Il giornalista torna con un'ora di attacchi ai leghisti: "Come i nazisti degli anni '30". Ma è boom di ascolti

La Rai si trasforma in TeleGad. Lerner fa a pezzi il Carroccio

Torna Gad Lerner in Rai e sembra magicamente di essere tornati nel 1991, quando conduceva sempre su RaiTre Profondo Nord per raccontare il nuovo preoccupante fenomeno razzista-eversivo della allora Lega di Bossi e Miglio.
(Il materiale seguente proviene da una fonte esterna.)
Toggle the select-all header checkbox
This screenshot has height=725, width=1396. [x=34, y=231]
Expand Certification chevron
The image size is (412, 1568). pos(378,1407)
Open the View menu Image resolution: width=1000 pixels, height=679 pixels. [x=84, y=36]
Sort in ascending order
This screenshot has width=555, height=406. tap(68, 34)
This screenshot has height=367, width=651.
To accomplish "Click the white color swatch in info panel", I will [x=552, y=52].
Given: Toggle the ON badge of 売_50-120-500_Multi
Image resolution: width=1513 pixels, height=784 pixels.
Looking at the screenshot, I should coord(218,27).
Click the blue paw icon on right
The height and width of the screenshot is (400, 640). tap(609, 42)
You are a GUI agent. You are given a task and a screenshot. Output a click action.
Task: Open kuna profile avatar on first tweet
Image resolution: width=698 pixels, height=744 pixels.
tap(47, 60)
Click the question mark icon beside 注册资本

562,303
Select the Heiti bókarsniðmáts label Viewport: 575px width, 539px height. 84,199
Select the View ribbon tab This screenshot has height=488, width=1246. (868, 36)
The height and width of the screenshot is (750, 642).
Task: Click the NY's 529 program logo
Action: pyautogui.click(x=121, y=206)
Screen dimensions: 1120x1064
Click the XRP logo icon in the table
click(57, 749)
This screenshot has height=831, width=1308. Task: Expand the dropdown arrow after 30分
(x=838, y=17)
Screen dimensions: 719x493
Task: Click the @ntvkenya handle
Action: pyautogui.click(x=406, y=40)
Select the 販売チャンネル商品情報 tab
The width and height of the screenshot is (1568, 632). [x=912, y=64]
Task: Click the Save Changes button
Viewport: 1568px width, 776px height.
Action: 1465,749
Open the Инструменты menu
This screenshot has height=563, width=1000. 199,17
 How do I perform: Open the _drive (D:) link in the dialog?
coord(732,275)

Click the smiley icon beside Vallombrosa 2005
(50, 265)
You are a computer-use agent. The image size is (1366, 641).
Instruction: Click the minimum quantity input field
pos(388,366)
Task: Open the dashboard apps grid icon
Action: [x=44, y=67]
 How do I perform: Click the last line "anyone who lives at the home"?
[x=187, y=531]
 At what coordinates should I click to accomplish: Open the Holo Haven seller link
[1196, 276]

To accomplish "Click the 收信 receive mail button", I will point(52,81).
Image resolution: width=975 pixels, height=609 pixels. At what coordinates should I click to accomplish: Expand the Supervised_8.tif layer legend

Sono passati 28 anni e rieccolo in onda, nella «Rai del cambiamento» gialloverde (ma RaiTre è sempre di un'altra tonalità), lo stesso identico Lerner con la stessa identica diagnosi sulla Lega: un partito neonazista votato dalle «classi subalterne», il popolo becero con poca cultura e il reddito basso, come lo chiama l'ex giornalista di Lotta Continua rifacendosi al lessico marxista, con in più una punta di disprezzo. La tesi ha comunque un suo pubblico se la prima puntata di L'Approdo, anche grazie al lancio ottenuto dalla rissa verbale con Salvini («Il cambiamento in Rai è Gad Lerner? La Rai dica quanto costa», «Salvini usa l'olio di ricino digitale»), ha raccolto 1 milione e 174mila spettatori, con share del 7,4%.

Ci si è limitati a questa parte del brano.